Second Cup serves up poison pill

Second Cup Ltd. has adopted a poison pill to ward off a takeover bid by minority shareholder Cara Operations Ltd.

The Globe and Mail
November 30, 2001

Second Cup serves up poison pill
Moves to thwart Cara takeover bid
Oliver Bertin

Second Cup Ltd. has adopted a poison pill to ward off a takeover bid by minority shareholder Cara Operations Ltd.

In a lengthy statement after markets closed yesterday, the directors of the coffee house chain said they had also voted to reject the Cara offer because it is about $2 a share less than they believe the company is worth.

"Cara's offer is an inadequately priced offer for too few common shares," said Robert Haft, a director of Second Cup and chairman of a special committee studying the offer. "Cara's offer should be rejected."

In the statement, Mr.
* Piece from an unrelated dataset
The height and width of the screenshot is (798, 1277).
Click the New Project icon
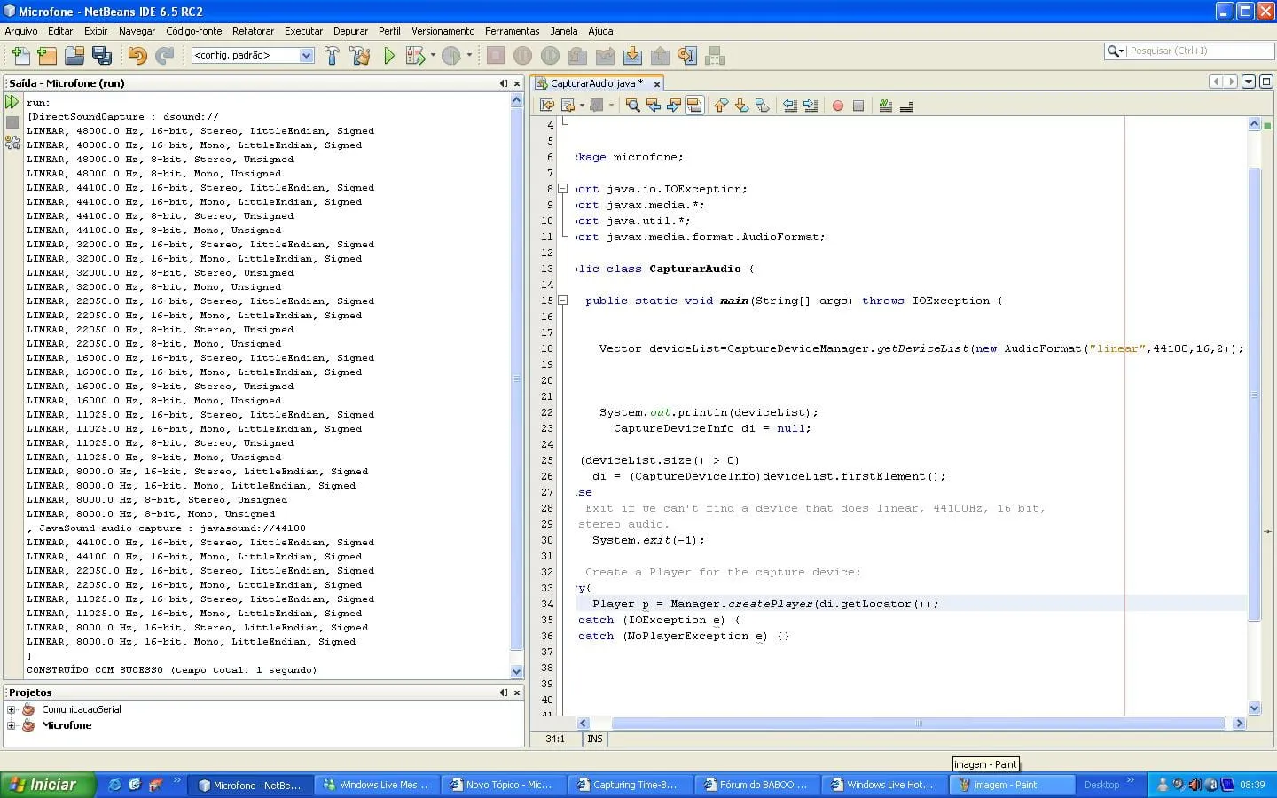pyautogui.click(x=47, y=56)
Haft announced it has adopted a shareholder rights plan, or poison pill, whose purpose "is to stop a person or persons from acquiring control without paying an appropriate control premium."
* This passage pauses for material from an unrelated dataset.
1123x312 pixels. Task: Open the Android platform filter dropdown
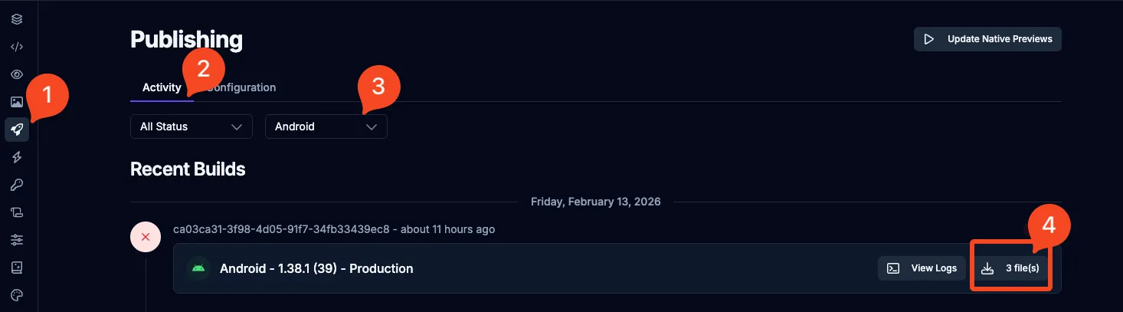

Mr. Haft said the poison pill was directed specifically at Cara. "The partial bid by Cara is not a permitted bid" under the terms of the shareholder rights plan, he said.

The rejection and the poison pill were both approved unanimously by the Second Cup board. The Cara nominees on the board abstained from voting.

Last August, Cara offered to pay $7 a share for up to three million Second Cup shares, bringing its stake in the company up to 71 per cent. Cara currently holds about 39 per cent of the Second Cup shares.

There are two other significant shareholders, and both are refusing the Cara offer. Michael Bregman of Toronto controls about 24 per cent of the shares outstanding, while Investors Group Trust Co. Ltd. holds 17.4 per cent. The remaining 19 per cent of the shares are widely held.

Ian Wilkie, Cara's senior vice-president, said yesterday that Cara would ask the Ontario Securities Commission to set the poison pill aside because Second Cup has had more than adequate time to consider the offer.

"A shareholder rights plan is used to buy time" so managers can consider an offer and look for alternatives, he said. The poison pill is "inappropriate."

"The bottom line is over 15 weeks has elapsed since we first announced the offer [and] RBC [Dominion Securities Inc.] has been looking for alternative buyers."

Financial analyst William Chisholm of Dundee Securities Corp. said Cara "may have a valid argument. [A poison pill] is designed to give management ample time" to consider a takeover bid. He added that is typically about 21 days.